TO DO: Your answer should be each line of the entries that contains the word "Total", copied in full.

GIVEN DATA:
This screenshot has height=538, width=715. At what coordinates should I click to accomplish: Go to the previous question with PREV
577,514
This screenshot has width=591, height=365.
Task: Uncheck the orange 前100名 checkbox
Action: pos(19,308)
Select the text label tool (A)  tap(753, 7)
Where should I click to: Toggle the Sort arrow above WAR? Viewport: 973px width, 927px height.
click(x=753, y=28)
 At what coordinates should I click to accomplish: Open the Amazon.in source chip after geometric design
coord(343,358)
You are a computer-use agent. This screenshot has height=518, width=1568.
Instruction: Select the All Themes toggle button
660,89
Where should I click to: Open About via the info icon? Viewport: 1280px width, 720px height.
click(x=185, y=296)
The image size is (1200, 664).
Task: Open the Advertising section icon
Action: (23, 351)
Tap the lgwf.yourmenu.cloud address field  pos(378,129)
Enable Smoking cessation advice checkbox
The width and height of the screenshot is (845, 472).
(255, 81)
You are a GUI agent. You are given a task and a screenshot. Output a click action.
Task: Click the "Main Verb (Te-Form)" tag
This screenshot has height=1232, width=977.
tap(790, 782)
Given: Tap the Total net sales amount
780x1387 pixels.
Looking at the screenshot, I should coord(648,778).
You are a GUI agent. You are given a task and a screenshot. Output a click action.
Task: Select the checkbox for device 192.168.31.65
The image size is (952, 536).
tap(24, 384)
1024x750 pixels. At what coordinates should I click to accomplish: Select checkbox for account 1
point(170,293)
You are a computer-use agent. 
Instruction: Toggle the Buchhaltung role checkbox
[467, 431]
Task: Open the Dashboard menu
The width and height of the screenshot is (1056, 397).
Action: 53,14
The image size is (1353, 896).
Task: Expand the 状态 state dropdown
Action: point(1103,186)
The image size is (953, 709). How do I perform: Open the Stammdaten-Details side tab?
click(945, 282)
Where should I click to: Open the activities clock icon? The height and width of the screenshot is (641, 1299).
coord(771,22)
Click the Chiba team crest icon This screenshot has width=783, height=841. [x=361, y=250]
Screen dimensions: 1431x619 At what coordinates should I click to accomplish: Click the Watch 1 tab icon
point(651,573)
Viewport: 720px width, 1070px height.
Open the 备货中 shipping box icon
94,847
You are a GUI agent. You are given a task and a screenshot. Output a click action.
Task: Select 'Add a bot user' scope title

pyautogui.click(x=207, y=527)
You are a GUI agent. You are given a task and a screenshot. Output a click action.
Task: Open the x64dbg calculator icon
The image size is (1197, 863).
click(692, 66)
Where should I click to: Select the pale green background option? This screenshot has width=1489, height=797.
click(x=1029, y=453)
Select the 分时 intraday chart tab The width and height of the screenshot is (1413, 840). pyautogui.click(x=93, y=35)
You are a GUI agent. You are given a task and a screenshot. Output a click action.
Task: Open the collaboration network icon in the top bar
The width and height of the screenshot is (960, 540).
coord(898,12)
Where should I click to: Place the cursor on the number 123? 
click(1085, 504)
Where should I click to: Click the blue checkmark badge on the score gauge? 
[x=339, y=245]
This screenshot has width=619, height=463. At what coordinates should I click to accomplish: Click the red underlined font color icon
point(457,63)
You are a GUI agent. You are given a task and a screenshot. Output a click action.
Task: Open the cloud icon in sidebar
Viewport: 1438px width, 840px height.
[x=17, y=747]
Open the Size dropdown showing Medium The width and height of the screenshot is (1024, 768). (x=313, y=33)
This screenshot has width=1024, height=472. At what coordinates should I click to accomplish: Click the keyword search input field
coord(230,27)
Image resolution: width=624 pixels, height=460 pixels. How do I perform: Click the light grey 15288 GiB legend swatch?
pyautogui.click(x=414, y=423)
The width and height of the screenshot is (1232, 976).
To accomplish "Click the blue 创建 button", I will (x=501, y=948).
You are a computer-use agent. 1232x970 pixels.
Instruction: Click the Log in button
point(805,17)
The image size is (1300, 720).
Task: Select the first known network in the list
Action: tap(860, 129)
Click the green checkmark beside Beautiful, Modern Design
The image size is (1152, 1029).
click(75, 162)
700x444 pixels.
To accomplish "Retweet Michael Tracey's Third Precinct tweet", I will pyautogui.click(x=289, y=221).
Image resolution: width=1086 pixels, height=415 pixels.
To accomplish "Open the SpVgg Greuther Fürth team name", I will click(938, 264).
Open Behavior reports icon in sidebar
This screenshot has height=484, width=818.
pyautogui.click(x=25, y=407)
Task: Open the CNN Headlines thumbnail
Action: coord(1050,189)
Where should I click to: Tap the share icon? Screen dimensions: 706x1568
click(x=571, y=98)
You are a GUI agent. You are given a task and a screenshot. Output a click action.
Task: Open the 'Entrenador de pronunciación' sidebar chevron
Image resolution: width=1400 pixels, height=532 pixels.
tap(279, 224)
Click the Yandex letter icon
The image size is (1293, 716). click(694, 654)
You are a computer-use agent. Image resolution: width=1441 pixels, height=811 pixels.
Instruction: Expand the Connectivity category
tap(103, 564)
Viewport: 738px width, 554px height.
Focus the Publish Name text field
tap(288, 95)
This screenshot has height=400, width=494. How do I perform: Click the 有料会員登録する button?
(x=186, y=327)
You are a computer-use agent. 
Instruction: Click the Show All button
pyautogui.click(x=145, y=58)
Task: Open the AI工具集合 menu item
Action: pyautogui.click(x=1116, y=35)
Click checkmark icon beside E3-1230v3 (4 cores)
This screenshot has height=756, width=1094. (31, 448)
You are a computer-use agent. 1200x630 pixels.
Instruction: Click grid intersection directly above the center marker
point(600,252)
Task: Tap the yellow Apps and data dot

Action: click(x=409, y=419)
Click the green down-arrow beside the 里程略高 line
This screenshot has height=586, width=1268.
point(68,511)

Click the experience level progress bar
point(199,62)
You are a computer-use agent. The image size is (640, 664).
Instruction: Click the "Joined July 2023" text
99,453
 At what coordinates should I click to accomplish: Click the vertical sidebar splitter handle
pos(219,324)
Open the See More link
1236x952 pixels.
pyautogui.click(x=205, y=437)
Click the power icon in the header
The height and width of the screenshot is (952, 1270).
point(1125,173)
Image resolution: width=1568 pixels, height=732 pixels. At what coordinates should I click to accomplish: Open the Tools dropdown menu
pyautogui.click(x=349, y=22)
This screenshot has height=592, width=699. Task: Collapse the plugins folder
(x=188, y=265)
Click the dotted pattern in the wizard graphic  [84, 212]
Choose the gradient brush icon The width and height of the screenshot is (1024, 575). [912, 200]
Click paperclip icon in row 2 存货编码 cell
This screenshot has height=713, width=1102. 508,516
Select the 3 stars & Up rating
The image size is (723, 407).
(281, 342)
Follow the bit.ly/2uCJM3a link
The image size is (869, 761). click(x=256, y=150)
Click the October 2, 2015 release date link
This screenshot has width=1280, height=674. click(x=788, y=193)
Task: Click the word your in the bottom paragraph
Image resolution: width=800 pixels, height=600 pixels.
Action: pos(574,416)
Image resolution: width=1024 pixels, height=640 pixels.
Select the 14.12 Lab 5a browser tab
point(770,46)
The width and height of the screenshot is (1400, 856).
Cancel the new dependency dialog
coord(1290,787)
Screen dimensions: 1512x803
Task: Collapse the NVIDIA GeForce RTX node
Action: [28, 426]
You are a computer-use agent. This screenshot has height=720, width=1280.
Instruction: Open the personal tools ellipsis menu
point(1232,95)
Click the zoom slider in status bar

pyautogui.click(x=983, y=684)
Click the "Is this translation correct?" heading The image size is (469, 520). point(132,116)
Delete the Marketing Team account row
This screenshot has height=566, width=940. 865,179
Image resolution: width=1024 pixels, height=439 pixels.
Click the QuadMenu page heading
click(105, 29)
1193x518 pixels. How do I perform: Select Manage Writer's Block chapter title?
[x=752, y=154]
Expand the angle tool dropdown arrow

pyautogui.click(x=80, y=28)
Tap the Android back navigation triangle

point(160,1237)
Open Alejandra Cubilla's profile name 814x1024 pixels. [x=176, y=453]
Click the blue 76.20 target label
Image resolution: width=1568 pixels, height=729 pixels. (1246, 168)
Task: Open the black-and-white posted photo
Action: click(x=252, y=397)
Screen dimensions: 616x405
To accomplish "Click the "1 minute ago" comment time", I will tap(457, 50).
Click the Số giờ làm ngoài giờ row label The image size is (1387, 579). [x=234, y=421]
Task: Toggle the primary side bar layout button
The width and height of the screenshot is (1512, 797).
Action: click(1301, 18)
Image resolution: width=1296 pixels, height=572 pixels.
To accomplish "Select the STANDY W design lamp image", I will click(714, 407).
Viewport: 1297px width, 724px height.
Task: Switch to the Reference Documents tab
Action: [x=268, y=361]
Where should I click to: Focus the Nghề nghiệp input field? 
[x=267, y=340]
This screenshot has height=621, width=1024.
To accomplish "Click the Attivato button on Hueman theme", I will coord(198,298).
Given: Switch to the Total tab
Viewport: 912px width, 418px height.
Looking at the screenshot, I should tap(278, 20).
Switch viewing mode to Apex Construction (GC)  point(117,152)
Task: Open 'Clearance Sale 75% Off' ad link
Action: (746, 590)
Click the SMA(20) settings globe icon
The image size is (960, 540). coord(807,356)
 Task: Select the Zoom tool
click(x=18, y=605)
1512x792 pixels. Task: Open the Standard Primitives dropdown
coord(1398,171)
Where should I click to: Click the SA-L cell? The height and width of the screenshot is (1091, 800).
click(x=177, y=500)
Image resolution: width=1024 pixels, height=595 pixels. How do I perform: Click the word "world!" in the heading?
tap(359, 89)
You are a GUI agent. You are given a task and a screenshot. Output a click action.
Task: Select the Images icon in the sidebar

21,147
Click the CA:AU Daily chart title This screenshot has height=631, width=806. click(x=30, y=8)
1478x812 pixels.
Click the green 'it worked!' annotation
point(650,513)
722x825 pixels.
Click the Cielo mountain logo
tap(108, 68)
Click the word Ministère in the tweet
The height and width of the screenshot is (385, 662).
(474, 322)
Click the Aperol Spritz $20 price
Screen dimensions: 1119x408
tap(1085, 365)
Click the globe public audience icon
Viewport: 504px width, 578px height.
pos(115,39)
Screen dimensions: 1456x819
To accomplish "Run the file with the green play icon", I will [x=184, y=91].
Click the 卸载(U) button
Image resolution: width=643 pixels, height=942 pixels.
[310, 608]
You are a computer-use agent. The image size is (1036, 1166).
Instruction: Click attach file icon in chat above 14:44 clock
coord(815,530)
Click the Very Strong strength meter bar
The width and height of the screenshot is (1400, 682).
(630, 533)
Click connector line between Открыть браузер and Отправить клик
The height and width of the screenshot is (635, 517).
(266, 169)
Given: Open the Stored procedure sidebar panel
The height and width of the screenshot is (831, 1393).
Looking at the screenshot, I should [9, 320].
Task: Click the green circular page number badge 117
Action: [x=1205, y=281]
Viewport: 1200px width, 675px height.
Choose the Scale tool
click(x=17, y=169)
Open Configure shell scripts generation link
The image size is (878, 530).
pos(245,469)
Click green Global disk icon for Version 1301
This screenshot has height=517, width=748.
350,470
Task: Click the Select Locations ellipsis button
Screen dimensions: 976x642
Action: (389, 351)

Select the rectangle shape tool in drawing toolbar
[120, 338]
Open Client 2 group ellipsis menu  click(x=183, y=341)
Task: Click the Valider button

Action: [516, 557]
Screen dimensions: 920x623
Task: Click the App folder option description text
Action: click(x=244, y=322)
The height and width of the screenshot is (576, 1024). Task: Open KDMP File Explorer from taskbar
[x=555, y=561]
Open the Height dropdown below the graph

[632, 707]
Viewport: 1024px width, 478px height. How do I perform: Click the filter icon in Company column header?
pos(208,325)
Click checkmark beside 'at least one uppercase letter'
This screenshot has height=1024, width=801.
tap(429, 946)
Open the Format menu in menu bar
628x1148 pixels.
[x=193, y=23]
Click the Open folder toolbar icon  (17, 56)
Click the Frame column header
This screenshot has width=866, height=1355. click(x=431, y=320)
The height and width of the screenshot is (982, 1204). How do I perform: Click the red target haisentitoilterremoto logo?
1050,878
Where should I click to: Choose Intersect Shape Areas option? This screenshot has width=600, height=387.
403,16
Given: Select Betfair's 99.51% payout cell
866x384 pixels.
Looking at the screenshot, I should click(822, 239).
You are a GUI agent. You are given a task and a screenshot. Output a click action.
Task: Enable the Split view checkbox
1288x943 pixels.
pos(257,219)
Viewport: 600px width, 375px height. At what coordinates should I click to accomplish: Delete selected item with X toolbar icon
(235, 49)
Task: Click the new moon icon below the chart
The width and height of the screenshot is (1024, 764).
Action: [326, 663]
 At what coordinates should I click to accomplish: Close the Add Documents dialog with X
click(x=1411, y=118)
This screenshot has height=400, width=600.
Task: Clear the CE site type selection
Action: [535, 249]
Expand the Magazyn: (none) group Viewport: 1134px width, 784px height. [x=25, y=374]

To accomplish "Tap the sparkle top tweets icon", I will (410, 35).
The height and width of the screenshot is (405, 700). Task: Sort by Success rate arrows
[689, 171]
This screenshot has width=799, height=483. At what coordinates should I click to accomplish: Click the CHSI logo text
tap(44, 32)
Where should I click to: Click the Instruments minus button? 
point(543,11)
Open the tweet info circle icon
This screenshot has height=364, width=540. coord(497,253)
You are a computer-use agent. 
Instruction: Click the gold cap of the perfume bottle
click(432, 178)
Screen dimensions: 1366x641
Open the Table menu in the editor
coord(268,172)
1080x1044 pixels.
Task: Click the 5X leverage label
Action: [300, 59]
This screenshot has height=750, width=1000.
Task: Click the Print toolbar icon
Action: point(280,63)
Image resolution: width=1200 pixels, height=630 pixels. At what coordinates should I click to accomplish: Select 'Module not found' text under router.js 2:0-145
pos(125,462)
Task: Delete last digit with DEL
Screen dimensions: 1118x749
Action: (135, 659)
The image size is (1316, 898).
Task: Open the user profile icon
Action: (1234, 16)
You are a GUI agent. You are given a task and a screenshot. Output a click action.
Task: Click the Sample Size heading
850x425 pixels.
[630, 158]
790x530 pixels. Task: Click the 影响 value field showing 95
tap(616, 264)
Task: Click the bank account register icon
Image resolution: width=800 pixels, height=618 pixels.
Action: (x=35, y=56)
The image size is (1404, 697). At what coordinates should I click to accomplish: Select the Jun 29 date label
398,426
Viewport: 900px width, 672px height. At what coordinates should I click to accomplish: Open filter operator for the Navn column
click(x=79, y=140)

ANSWER TO THIS PROBLEM:
Given: Tap the Total net sales amount
Given: Switch to the Total tab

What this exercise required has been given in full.